Exercise data:
* START *
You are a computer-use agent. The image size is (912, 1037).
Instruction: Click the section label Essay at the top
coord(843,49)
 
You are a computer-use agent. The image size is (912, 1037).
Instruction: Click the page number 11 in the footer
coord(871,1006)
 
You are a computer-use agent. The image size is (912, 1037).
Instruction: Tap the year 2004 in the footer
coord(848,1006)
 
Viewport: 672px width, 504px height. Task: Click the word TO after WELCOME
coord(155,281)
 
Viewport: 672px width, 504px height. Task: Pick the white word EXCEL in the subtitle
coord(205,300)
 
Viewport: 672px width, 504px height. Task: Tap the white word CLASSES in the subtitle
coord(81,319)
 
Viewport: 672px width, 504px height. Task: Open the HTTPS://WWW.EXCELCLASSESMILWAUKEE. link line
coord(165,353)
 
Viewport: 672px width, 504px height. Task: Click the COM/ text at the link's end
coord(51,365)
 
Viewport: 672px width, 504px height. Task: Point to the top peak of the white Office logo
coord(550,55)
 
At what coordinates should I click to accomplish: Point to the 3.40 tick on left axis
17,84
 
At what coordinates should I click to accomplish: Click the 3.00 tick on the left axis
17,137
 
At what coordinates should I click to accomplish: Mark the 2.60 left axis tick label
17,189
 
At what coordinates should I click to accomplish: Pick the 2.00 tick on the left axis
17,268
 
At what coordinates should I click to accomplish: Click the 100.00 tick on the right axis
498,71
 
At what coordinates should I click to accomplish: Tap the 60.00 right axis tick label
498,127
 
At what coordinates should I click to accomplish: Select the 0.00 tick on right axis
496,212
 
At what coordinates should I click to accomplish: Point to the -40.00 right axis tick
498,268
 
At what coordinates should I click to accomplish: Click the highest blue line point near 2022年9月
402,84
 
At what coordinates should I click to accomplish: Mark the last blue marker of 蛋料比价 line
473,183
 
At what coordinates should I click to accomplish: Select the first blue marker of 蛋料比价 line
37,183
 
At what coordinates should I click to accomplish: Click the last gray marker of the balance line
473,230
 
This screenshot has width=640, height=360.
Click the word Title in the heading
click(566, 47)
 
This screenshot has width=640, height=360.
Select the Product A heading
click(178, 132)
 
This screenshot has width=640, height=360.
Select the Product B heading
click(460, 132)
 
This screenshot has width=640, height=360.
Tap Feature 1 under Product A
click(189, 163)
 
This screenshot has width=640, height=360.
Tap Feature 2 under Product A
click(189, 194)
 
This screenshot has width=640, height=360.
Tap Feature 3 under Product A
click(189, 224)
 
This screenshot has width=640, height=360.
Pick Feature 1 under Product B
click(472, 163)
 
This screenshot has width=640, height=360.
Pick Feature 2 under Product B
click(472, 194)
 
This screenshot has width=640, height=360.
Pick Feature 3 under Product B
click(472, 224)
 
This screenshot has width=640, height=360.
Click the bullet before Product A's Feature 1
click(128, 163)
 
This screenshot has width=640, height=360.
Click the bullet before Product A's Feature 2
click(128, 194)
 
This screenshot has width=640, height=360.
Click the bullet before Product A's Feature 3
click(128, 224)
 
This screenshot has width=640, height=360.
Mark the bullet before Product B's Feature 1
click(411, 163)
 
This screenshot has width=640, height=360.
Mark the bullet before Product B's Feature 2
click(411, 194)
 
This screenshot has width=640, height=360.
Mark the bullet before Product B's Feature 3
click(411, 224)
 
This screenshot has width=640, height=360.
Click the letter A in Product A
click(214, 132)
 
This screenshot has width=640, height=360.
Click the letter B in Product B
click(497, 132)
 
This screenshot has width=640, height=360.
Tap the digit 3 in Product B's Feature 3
* END *
Exercise brief:
Render every line of the listing above as a JSON array of strings, one string per line, leaving out the blank lines.

Answer for this exercise:
[
  "You are a computer-use agent. The image size is (912, 1037).",
  "Instruction: Click the section label Essay at the top",
  "coord(843,49)",
  "You are a computer-use agent. The image size is (912, 1037).",
  "Instruction: Click the page number 11 in the footer",
  "coord(871,1006)",
  "You are a computer-use agent. The image size is (912, 1037).",
  "Instruction: Tap the year 2004 in the footer",
  "coord(848,1006)",
  "Viewport: 672px width, 504px height. Task: Click the word TO after WELCOME",
  "coord(155,281)",
  "Viewport: 672px width, 504px height. Task: Pick the white word EXCEL in the subtitle",
  "coord(205,300)",
  "Viewport: 672px width, 504px height. Task: Tap the white word CLASSES in the subtitle",
  "coord(81,319)",
  "Viewport: 672px width, 504px height. Task: Open the HTTPS://WWW.EXCELCLASSESMILWAUKEE. link line",
  "coord(165,353)",
  "Viewport: 672px width, 504px height. Task: Click the COM/ text at the link's end",
  "coord(51,365)",
  "Viewport: 672px width, 504px height. Task: Point to the top peak of the white Office logo",
  "coord(550,55)",
  "At what coordinates should I click to accomplish: Point to the 3.40 tick on left axis",
  "17,84",
  "At what coordinates should I click to accomplish: Click the 3.00 tick on the left axis",
  "17,137",
  "At what coordinates should I click to accomplish: Mark the 2.60 left axis tick label",
  "17,189",
  "At what coordinates should I click to accomplish: Pick the 2.00 tick on the left axis",
  "17,268",
  "At what coordinates should I click to accomplish: Click the 100.00 tick on the right axis",
  "498,71",
  "At what coordinates should I click to accomplish: Tap the 60.00 right axis tick label",
  "498,127",
  "At what coordinates should I click to accomplish: Select the 0.00 tick on right axis",
  "496,212",
  "At what coordinates should I click to accomplish: Point to the -40.00 right axis tick",
  "498,268",
  "At what coordinates should I click to accomplish: Click the highest blue line point near 2022年9月",
  "402,84",
  "At what coordinates should I click to accomplish: Mark the last blue marker of 蛋料比价 line",
  "473,183",
  "At what coordinates should I click to accomplish: Select the first blue marker of 蛋料比价 line",
  "37,183",
  "At what coordinates should I click to accomplish: Click the last gray marker of the balance line",
  "473,230",
  "This screenshot has width=640, height=360.",
  "Click the word Title in the heading",
  "click(566, 47)",
  "This screenshot has width=640, height=360.",
  "Select the Product A heading",
  "click(178, 132)",
  "This screenshot has width=640, height=360.",
  "Select the Product B heading",
  "click(460, 132)",
  "This screenshot has width=640, height=360.",
  "Tap Feature 1 under Product A",
  "click(189, 163)",
  "This screenshot has width=640, height=360.",
  "Tap Feature 2 under Product A",
  "click(189, 194)",
  "This screenshot has width=640, height=360.",
  "Tap Feature 3 under Product A",
  "click(189, 224)",
  "This screenshot has width=640, height=360.",
  "Pick Feature 1 under Product B",
  "click(472, 163)",
  "This screenshot has width=640, height=360.",
  "Pick Feature 2 under Product B",
  "click(472, 194)",
  "This screenshot has width=640, height=360.",
  "Pick Feature 3 under Product B",
  "click(472, 224)",
  "This screenshot has width=640, height=360.",
  "Click the bullet before Product A's Feature 1",
  "click(128, 163)",
  "This screenshot has width=640, height=360.",
  "Click the bullet before Product A's Feature 2",
  "click(128, 194)",
  "This screenshot has width=640, height=360.",
  "Click the bullet before Product A's Feature 3",
  "click(128, 224)",
  "This screenshot has width=640, height=360.",
  "Mark the bullet before Product B's Feature 1",
  "click(411, 163)",
  "This screenshot has width=640, height=360.",
  "Mark the bullet before Product B's Feature 2",
  "click(411, 194)",
  "This screenshot has width=640, height=360.",
  "Mark the bullet before Product B's Feature 3",
  "click(411, 224)",
  "This screenshot has width=640, height=360.",
  "Click the letter A in Product A",
  "click(214, 132)",
  "This screenshot has width=640, height=360.",
  "Click the letter B in Product B",
  "click(497, 132)",
  "This screenshot has width=640, height=360.",
  "Tap the digit 3 in Product B's Feature 3"
]